* **TEXTO FORNECIDO**
--------------------
O triunfo claro do multimilionário na Florida deitou ao tapete Marco Rubio – aquele que talvez tivesse sido o escolhido dos republicanos se este ciclo de primárias fosse «relativamente normal».

Só não escrevo, em relação a Trump, uma terceira conclusão que aponte para a sua nomeação, porque restam sinais, nas cúpulas republicanas, de alguma resistência a uma realidade que parece cada vez mais inevitável.

Marco Rubio foi digno na hora da humilhação: depois de perder por larga margem na Florida, estado que representa no Senado dos EUA, avisou os seus apoiantes de que, tendo em conta a forma como se escolhem presidentes na América, não resta outro caminho que não seja respeitar humildemente a vontade de quem vota e seguir a nomeação de Trump, caso ela se concretize.
--------------------
* **EXCERTO DOS REGISTOS**
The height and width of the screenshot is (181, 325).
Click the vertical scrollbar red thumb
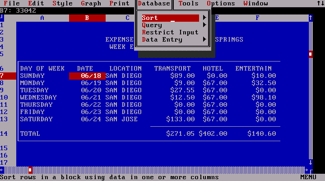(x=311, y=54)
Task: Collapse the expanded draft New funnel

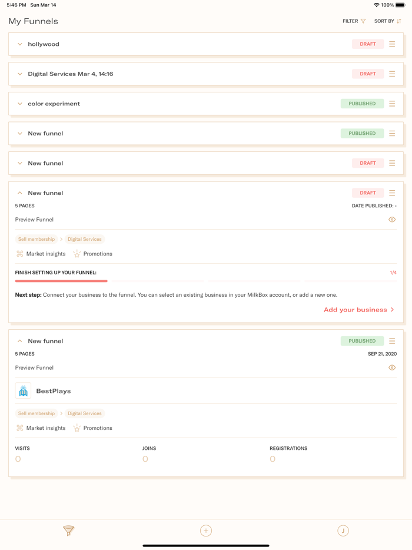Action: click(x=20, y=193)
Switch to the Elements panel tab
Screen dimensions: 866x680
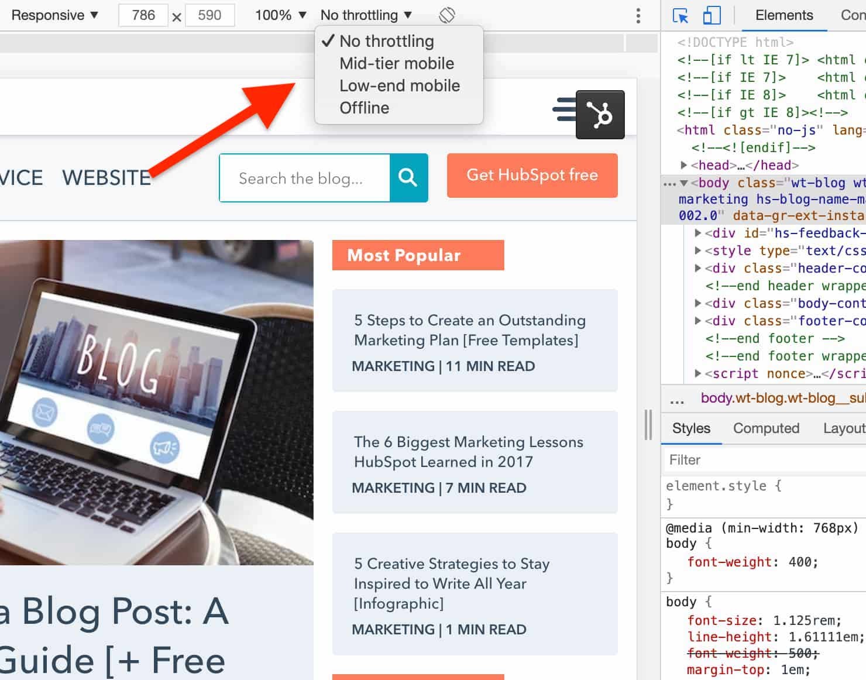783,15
--------------------
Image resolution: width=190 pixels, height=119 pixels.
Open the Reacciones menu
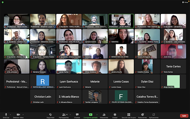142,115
--------------------
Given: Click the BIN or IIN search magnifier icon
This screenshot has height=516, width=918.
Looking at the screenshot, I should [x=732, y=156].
--------------------
* **TAREFA CURTA**
Prossiga o texto sobre a vitória de Trump e a derrota de Marco Rubio nas primárias da Florida, começando logo após a sua última frase.

* **RESULTADO DO EXERCÍCIO**
Mitt Romney, nomeado presidencial republicano em 2012, não pensa assim: depois de assumir discurso arrasador contra Trump, anunciou que fará campanha por Ted Cruz nos próximos estados, para evitar que Donald chegue a Cleveland com os 1.237 delegados exigidos para agarrar a investidura.



Tarde demais para um golpe de teatro

Mas parece tarde demais para imaginar uma «brokered convention»: se Trump não chegar ao tal número mágico até junho, andará lá perto – e certamente muito acima de Cruz e Kasich.

Como advogar um candidato de última hora, que não tenha passado pelo crivo dos estados? Como defender que John Kasich, que até hoje só ganhou no estado que governa, tenha condições políticas para ser investido na convenção, ele que representa o centro republicano que, precisamente, está a ser triturado pelos eleitores do partido em quase todos os estados?




Para refrear ânimos, um porta-voz do Comité Nacional do Partido Republicano foi claro, em declaração recente: «Se Donald Trump for o nomeado da convenção, vamos respeitar  em absoluto essa escolha».

Ideias que apontam para uma candidatura «do establishment» à margem da nomeação de Trump parecem, pois, desabafos em voz alta que, a serem concretizados, ofereceriam de  bandeja a eleição de Hillary.


Rubio, um futuro brilhante... atrás dele?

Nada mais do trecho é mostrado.